Posting up my results as this seems to be a very helpful place to garner feedback and support for what I have been dealing with for basicly 11 months now with not much improvement.
Feb 28th 2011 (8:07am) as part of routine check-up I had labs of:
Total T 533ng/dl
Free T 77pg/ml
3 Gen TSH 1.62munit/ml
25 Hydroxy VD 25 ng/ml
Estrogen and E2 were never measured.....being I have an HDL of 110 makes me think it "may" be higher then normal since both hormones are responsible for sustaining HDL levels in men and women.
My doc said my prolactin was high and so he gave me parlodel to handle that. It sucked ass! After 3 months I was super run down and lethargic as hell all the time. I said it was not going to happen so we swapped it for bromocryptine. 2 more months pass. It kinda worked! My numbers by late June were close to within range for normal prolactin levels. Sadly my total t and free t had dropped some! Not quite what was expected.
REFERENCE LABS_ (06/28/2011 8:05 AM CDT)
SHBG 67 nmol/L
Testosterone 517 ng/dL
Testost Free 62 pg/mL
At this point he had me stay with bromo for 3 more months to assure the levels stayed down and that my t came up more. September comes and even I am noticing I am losing weight without dieting or adding more cardio?? 4-5lbs actually. Side effect of Bromo I start to think right....
Next labs has me at...
REFERENCE LABS_ (09/16/2011 8:20 AM CDT)
SHBG 62 nmol/L
Testosterone 492 ng/dL
Testost Free 62 pg/mL
Ok great we have the prolactin well under control but now my T is lower then ever....shit! Not cool! Doc takes me off of bromo at this point since the prolactin is doing fine at this point. Doc has me take 1000IU of Vitamin D3 a day for the next 6 weeks and make sure I get at least 7 hours of sleep a night or as close to that as I can. Most nights I would get 7 hours(some nights each week I was getting 5-6 because of work shifts) so those nights I would take a nap the next day after work to get the 7 hours average every night. I also cut back to just 2 short 30 minute cardio sessions a week on days I did not lift.
Then comes November labs, weight loss has stopped but weight gain seems impossible yet. New labs show...
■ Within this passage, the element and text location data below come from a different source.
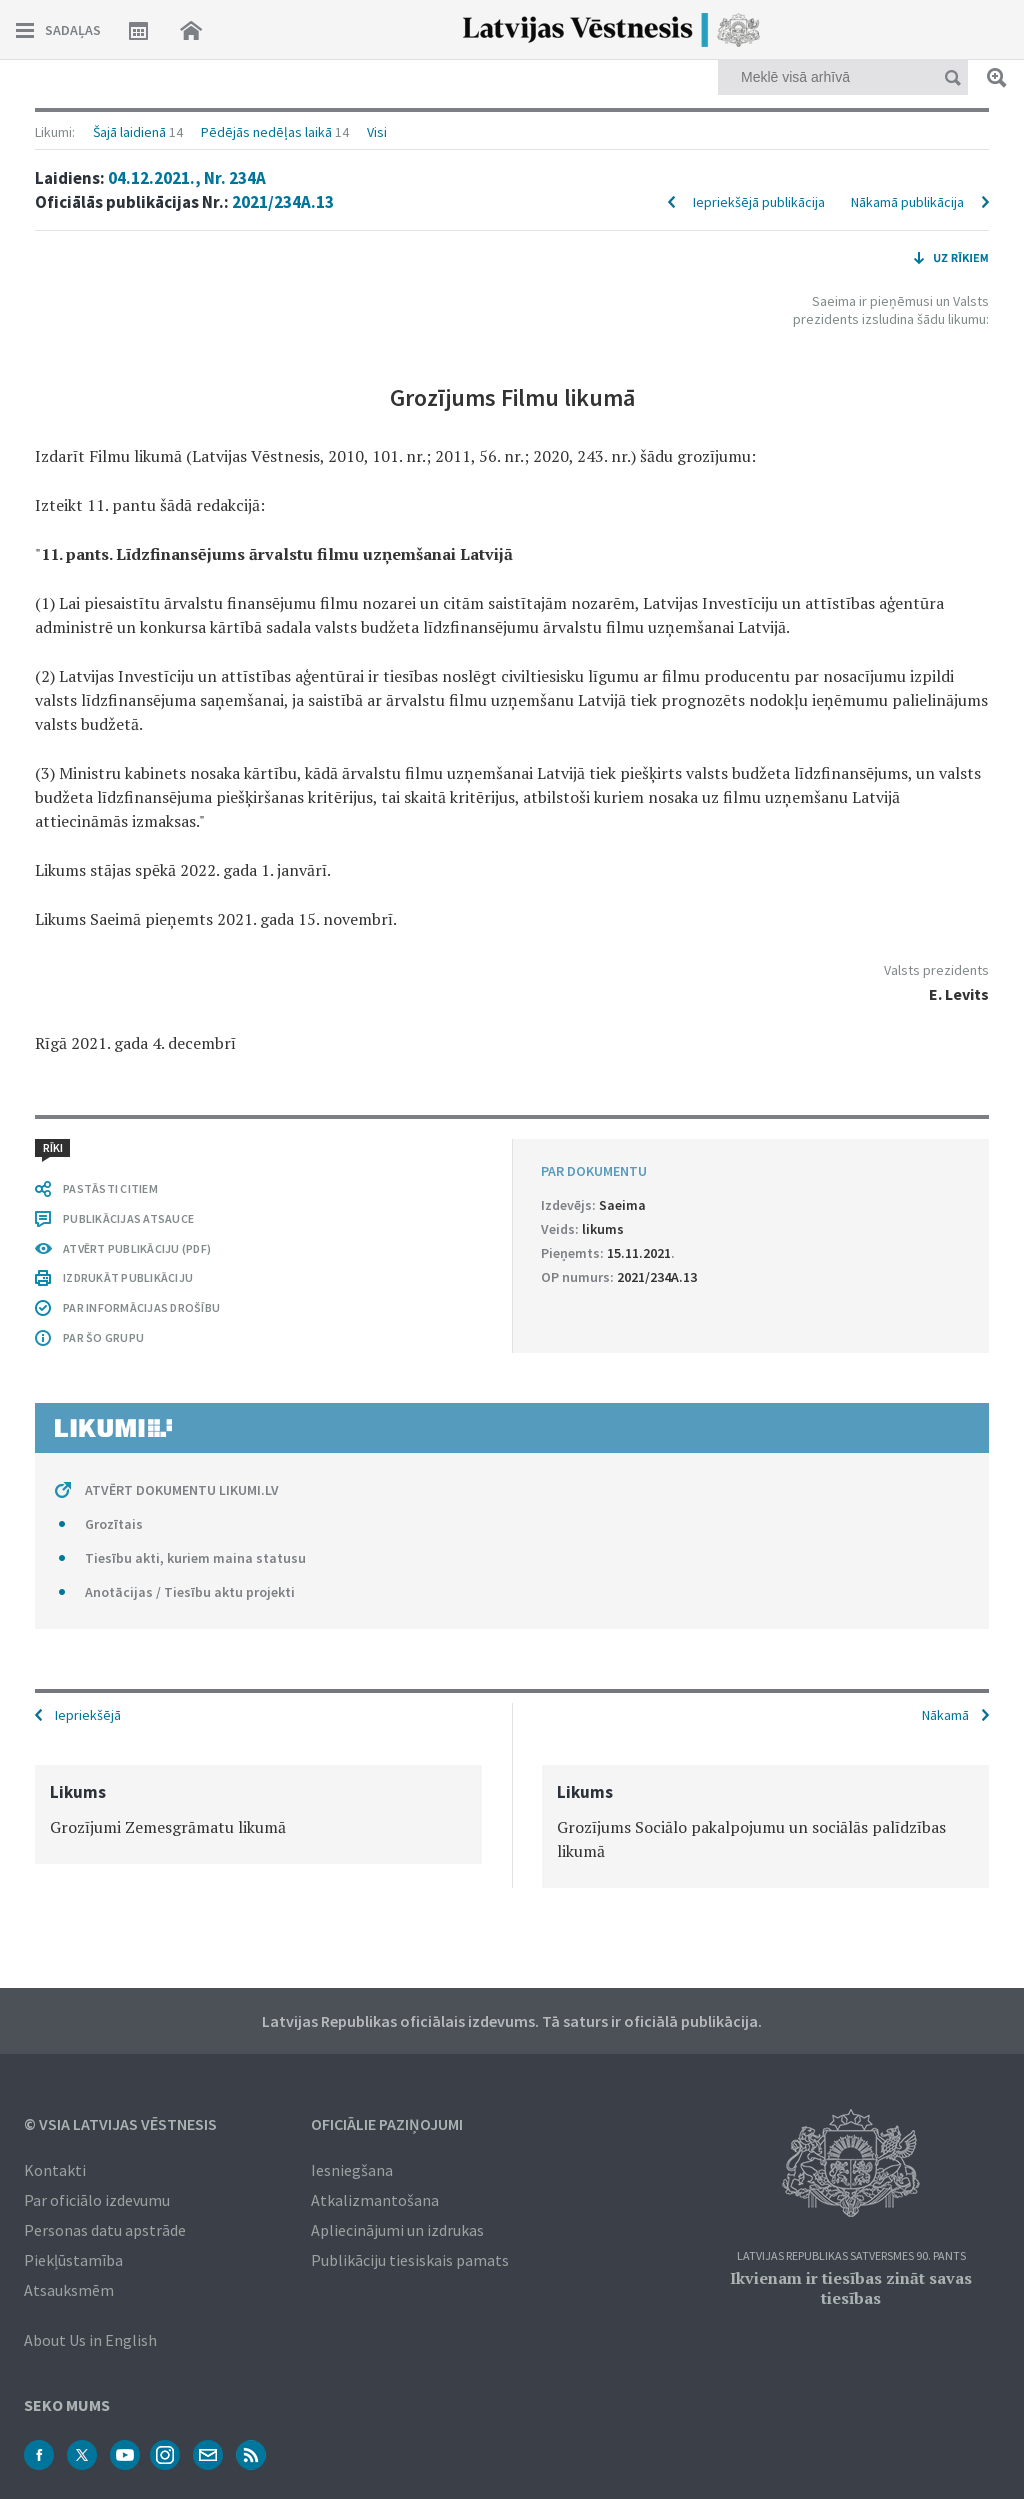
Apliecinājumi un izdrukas (397, 2230)
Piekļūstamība (73, 2260)
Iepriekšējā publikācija (759, 202)
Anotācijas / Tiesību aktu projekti (190, 1592)
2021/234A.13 (283, 202)
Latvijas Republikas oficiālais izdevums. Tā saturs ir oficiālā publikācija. (512, 2021)
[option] (258, 1814)
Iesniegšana (352, 2170)
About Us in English (90, 2340)
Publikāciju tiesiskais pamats (410, 2260)
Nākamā (945, 1715)
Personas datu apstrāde (105, 2230)
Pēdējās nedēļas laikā (266, 132)
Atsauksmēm (69, 2290)
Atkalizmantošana (375, 2200)
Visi (377, 132)
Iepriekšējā (88, 1715)
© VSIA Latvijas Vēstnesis (120, 2124)
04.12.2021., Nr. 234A (187, 178)
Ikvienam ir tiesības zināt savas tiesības (851, 2288)
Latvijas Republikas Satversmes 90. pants (851, 2256)
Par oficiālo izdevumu (97, 2200)
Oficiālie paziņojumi (387, 2124)
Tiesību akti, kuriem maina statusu (195, 1558)
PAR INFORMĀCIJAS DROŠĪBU (141, 1307)
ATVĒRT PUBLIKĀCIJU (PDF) (137, 1248)
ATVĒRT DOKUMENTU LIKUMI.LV (182, 1490)
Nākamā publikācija (907, 202)
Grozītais (114, 1524)
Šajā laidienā (129, 132)
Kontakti (55, 2170)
REFERENCE LABS_ (11/22/2011 8:03 AM CST)
SHBG 60 nmol/L
Testosterone 260 ng/dL
Testost Free 32 pg/mL
25 Hydroxy VD 36ng/ml
Still dropping! VD has climbed so it was not that. I am sleeping more then before and training a little less/recovery more. Now I am getting really pissed off and frustrated that despite treatment and meds I am dropping lower yet and faster then ever! But thats not all. At this point my doc has me set (after discussion with me and weighing my options) to go on TRT. 300mg of t enathate every 2 weeks and then every 3rd week after that. After 2 injections of 300mg and 5 weeks of being on the drug, we test again to see whats happening.....
REFERENCE LABS_ (01/06/2012 8:35 AM CST)
SHBG 63 nmol/L
Testosterone 204 ng/dL
Testost Free 24 pg/mL
Still dropping! And even faster then any other 2 labs have shown to date! In 6 weeks my total and free have dropped and my SHBG is back up some! WTF is all I can think now???
My doc in the mean time having gotten the labs ups my dose to 400mg for the 3rd injection I just got on the 10th of this month. My next one is set for the 31st at the same dose.
I also have taken it upon myself to see a specialist. I have an appointment on Friday next week to go see an endocrinologist who deals specifically with male endocrine disorders.
I hope to god I can get some answers as to why my T levels continue to drop despite sleeping well, avoiding stress, eating very well (accounting for fat intake, eating lean red meats, good cholesterol intake from omega eggs, taking fish oils, no flour or sugars, ample calories etc....) not over training....4 days a week split, dropped out almost all cardio to be sure it was not OTS......VD supplementation....I cant see anything else that would cause this?
At 27 years old, non smoker, rarely drink, never used pro hormones or AAS of any kind I am really kinda lost on this one folks.
Friday I pray brings some answers to the table so I can pin point the issue at hand once and for all.